For that, we should thank her. Women are still paid less than men and the wage gap isn’t expected to close for another 40+ years. But it was what Arquette didn’t say that remains a throbbing headache in our Oscar hangover — her failure to include women of color (queer, cis, or trans). That and these comments made backstage during her post-win interview:

“It is time for us … We don’t have equal rights for Americans. The truth is even though we sort of feel like there is, there are huge issues that are at play and really do affect women.

It’s time for all the women in America, and the men who love women and all the gay people and people of color we’ve all fought for to fight for us now.”

Here’s GlobalGrind’s initial reaction:

Certainly not the best thing to ask for in what is arguably the largest black liberation movement in decades, a movement sparked by state violence against people of color who have long requested (and have been denied) the help of white allies to dismantle systemic racism. But let’s be clear, asking for help to reach equality isn’t the crime here. Failing to realize there are nuances to this issue, layers that need to be addressed because they exclude women of color, is the real disservice.
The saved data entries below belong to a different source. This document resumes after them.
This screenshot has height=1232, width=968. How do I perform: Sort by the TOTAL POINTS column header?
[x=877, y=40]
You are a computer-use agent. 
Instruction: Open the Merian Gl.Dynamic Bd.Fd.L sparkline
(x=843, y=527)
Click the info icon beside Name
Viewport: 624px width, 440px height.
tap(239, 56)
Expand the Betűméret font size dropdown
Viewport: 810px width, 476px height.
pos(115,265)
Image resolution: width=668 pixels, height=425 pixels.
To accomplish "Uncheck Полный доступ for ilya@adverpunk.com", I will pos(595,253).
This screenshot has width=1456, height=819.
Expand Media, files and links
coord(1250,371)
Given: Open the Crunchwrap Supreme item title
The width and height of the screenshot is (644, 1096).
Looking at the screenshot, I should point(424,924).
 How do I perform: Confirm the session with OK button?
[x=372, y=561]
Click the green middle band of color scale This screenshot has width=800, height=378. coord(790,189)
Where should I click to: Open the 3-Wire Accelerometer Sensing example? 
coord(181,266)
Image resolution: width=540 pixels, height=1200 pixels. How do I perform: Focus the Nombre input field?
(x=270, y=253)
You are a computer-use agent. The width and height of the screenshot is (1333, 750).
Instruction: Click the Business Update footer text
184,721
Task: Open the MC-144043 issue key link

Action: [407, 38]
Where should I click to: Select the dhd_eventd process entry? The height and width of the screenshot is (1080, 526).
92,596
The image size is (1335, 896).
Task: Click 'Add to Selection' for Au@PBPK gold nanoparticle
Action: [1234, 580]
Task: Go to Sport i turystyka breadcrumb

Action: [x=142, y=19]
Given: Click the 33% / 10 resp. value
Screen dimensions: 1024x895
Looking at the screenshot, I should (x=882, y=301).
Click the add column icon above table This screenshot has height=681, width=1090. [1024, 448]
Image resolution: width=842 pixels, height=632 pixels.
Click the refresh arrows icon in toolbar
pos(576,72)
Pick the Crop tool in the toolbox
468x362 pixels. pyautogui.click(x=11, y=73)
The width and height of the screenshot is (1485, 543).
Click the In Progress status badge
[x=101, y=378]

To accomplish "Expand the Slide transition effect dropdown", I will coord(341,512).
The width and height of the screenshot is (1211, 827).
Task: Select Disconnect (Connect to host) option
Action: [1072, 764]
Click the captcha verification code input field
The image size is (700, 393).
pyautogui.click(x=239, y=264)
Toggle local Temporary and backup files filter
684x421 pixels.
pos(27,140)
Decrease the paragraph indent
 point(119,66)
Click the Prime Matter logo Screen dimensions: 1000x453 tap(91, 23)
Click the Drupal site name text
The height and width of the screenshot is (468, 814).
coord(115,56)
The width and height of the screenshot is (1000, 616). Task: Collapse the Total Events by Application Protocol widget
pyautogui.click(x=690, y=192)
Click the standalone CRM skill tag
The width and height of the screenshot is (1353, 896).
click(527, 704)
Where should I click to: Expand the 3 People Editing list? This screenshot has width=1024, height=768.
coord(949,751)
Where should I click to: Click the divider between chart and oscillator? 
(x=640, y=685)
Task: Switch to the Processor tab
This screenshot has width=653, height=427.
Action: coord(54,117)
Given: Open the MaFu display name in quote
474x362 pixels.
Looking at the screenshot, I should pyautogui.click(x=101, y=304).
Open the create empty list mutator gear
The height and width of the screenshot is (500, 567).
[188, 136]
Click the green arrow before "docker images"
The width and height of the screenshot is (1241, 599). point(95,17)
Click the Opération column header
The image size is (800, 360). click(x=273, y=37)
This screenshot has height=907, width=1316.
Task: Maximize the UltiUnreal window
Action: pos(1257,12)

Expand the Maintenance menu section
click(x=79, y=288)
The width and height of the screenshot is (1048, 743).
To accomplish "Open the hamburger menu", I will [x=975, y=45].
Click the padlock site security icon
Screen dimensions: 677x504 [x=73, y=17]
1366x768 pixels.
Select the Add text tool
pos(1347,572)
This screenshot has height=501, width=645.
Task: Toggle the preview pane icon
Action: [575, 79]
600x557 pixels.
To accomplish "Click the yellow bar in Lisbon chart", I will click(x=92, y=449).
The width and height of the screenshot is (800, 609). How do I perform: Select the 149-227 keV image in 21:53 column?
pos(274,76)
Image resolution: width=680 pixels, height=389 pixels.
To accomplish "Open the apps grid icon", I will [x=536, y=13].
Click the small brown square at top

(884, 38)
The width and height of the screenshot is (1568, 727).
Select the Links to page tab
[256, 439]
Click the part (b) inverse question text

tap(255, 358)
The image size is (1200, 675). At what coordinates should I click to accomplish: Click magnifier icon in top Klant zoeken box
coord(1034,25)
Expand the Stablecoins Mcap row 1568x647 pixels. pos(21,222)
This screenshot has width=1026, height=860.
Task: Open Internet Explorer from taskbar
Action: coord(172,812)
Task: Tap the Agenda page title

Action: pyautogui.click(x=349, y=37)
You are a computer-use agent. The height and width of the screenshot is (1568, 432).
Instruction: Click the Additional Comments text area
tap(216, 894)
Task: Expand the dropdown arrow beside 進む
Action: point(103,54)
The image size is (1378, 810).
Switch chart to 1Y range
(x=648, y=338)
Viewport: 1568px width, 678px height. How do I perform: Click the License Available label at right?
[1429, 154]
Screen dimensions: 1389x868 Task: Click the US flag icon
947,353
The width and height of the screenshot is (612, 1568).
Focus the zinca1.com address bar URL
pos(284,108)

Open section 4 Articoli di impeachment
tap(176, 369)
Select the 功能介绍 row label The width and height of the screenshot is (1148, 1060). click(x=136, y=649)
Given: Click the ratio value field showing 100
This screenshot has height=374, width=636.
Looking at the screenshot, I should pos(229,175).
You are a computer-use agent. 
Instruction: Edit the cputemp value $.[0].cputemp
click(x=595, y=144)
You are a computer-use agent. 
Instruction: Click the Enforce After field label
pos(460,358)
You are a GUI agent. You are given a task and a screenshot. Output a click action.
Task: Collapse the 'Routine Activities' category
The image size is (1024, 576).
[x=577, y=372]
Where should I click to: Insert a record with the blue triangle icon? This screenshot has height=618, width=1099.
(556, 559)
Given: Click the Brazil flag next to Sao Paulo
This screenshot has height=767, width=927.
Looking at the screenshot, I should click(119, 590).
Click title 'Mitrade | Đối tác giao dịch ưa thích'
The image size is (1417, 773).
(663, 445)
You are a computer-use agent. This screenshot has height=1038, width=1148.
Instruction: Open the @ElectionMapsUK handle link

By failing to address that “all the women in America” include women of color both cis and queer, Arquette unintentionally erased them from the wage gap fight. The truth is, women of color earn less than white women on average and to ask a group of people to fight for you when you disproportionately make more is…insulting.

From AmericanProgress.org: Women on average earn 77 cents for every dollar a man earns for comparable work—a gender wage gap of 23 percent. Women of color suffer from an even more severe gap. According to the National Partnership for Women and Families, African American women and Latinas in the United States are paid $18,817 and $23,298 less than non-Hispanic white men yearly, respectively. That’s 64 cents and 55 cents for every dollar a man earns.

It’s also necessary to note that “all the gay people and people of color” have long fought and supported the “women” Arquette speaks of because their civil rights have always been intertwined, though not the same. Implying that it is time they step up has diminished decades of work done by those two marginalized groups and suggests that any gains in that arena for people of color and gay people are due to white American women.

To believe that statement, when both gay people and PoC are still fighting for basic rights, would mean we choose to be willfully obtuse.

But last night, while navigating through those sentiments, many white feminists decided to “whitesplain” and dismiss the need for intersectionality — a term Fusion writer Latoya Peterson effectively defined with this:

Feminists may complain about mansplaining, but feminists of color regularly contend with whitesplaining, often in the form of the unwarranted advice that doesn’t fit a certain situation.

And that happened, all over the Twitter-sphere last night. Here’s just one example of many, involving GlobalGrind’s own News & Politics Editor Christina Coleman and Democratic communicator and consultant, former Director of Rapid Response, Obama for America, and Eliot Spitzer’s girlfriend Lis Smith.

Like Coleman wrote earlier today, “let’s be just as intentional about who is actually bearing the brunt of the wage inequality fight as we are about calling out wage inequality on a national stage. Erasure is just as dangerous as the inequality Arquette spoke of.”